- Exercise objective
Copy the entries again word for word, starting at the line containing "Where should I" and ending with the last of the entries, both ends included. Leave the pictures out of your copy.

- Input material

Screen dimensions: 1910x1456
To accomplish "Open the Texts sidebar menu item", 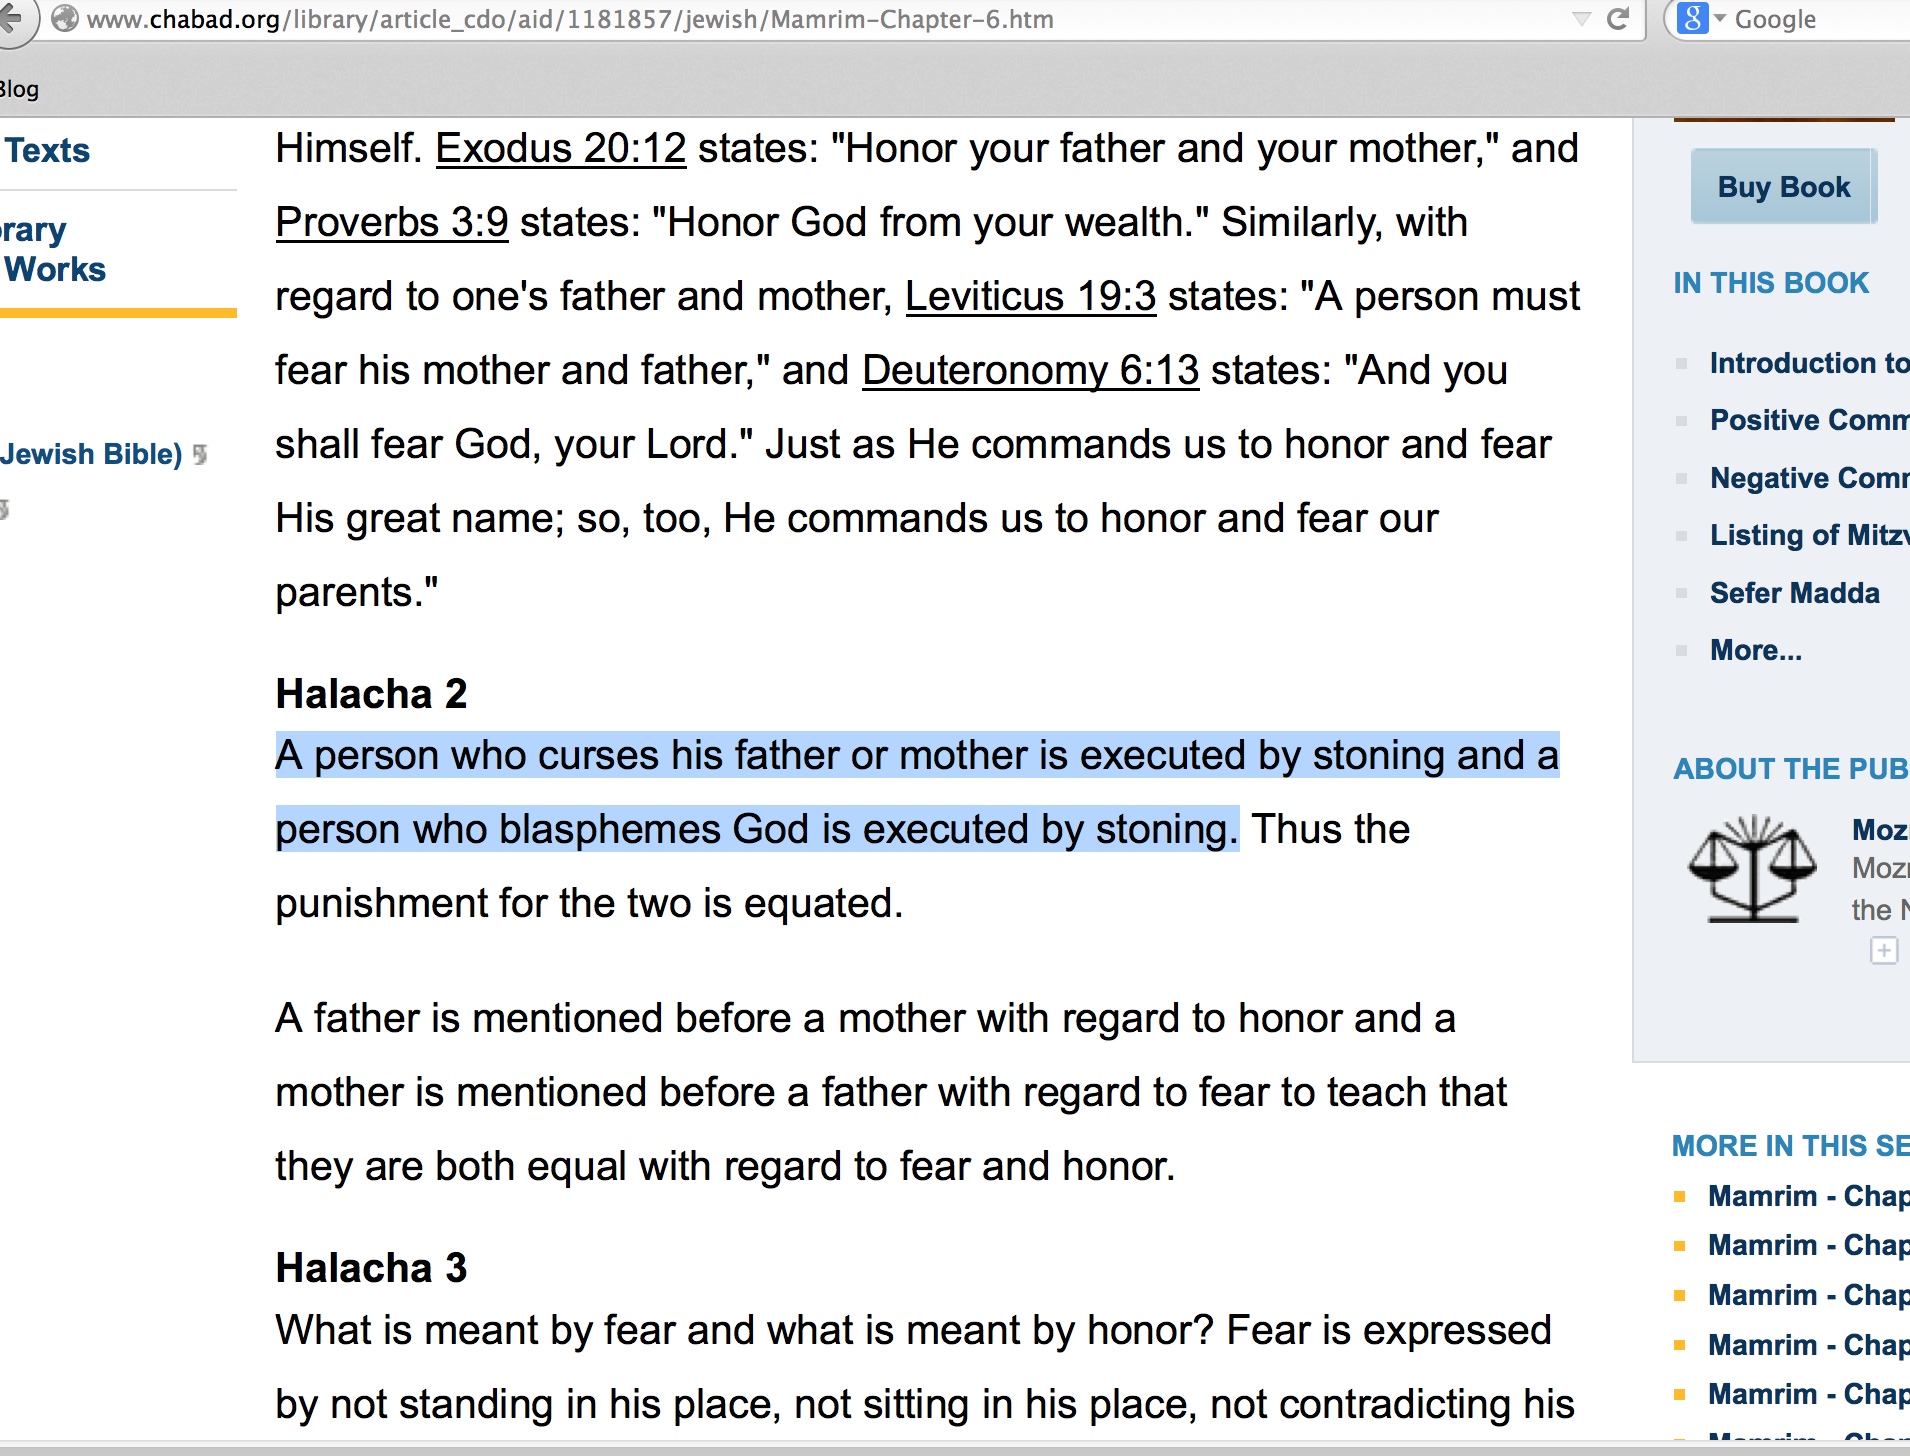I will (x=48, y=151).
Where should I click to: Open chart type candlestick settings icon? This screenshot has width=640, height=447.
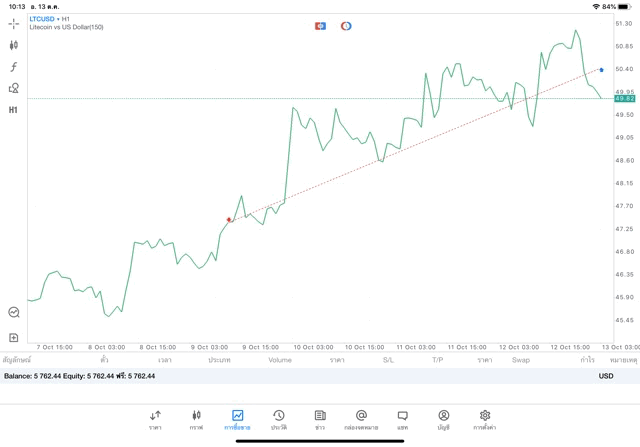coord(14,45)
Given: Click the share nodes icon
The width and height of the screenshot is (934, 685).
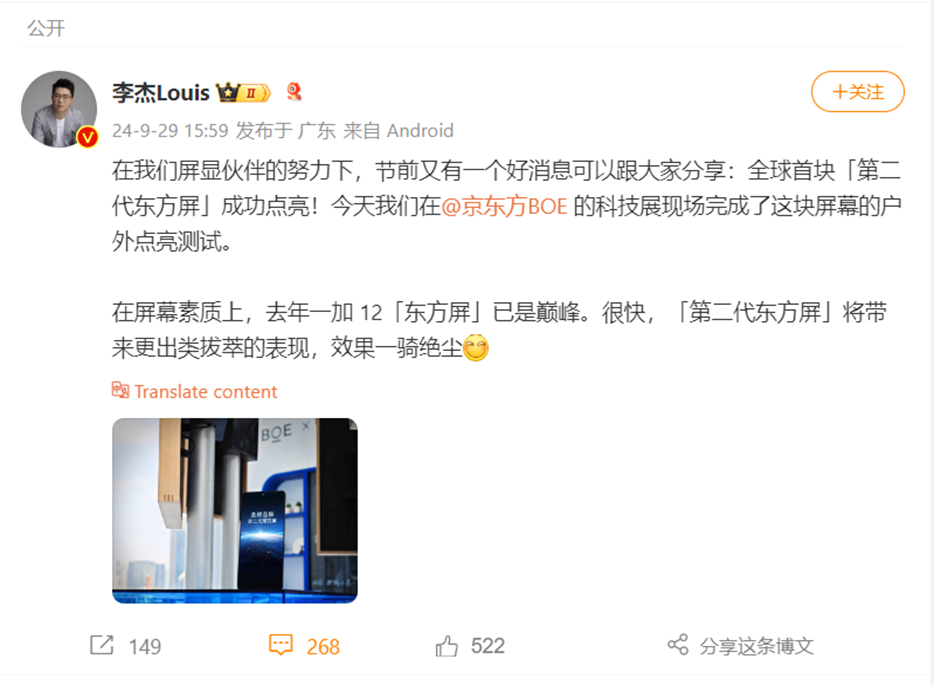Looking at the screenshot, I should point(678,644).

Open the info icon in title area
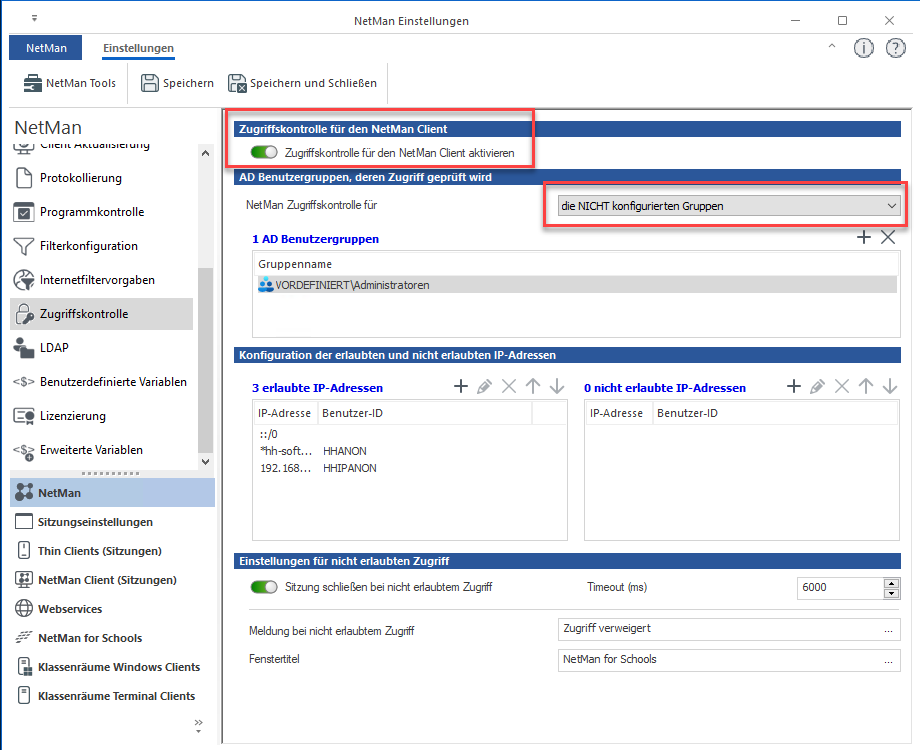[864, 48]
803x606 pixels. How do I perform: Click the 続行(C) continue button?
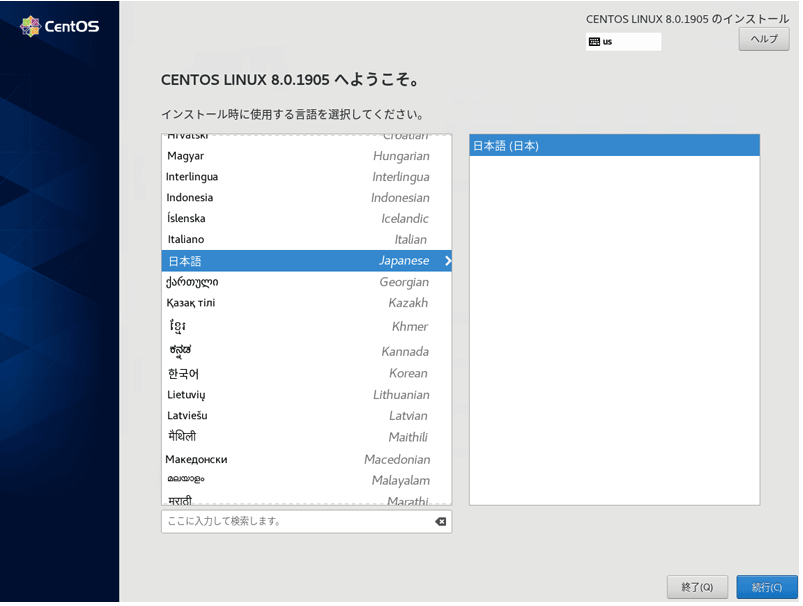click(x=766, y=587)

- Full output
Where should I click to: Open chart type candlestick settings icon? This screenshot has width=640, height=447.
coord(14,45)
Given: Click the share nodes icon
The width and height of the screenshot is (934, 685).
Looking at the screenshot, I should point(678,644).

Open the info icon in title area
[864, 48]
803x606 pixels. How do I perform: Click the 続行(C) continue button?
click(x=766, y=587)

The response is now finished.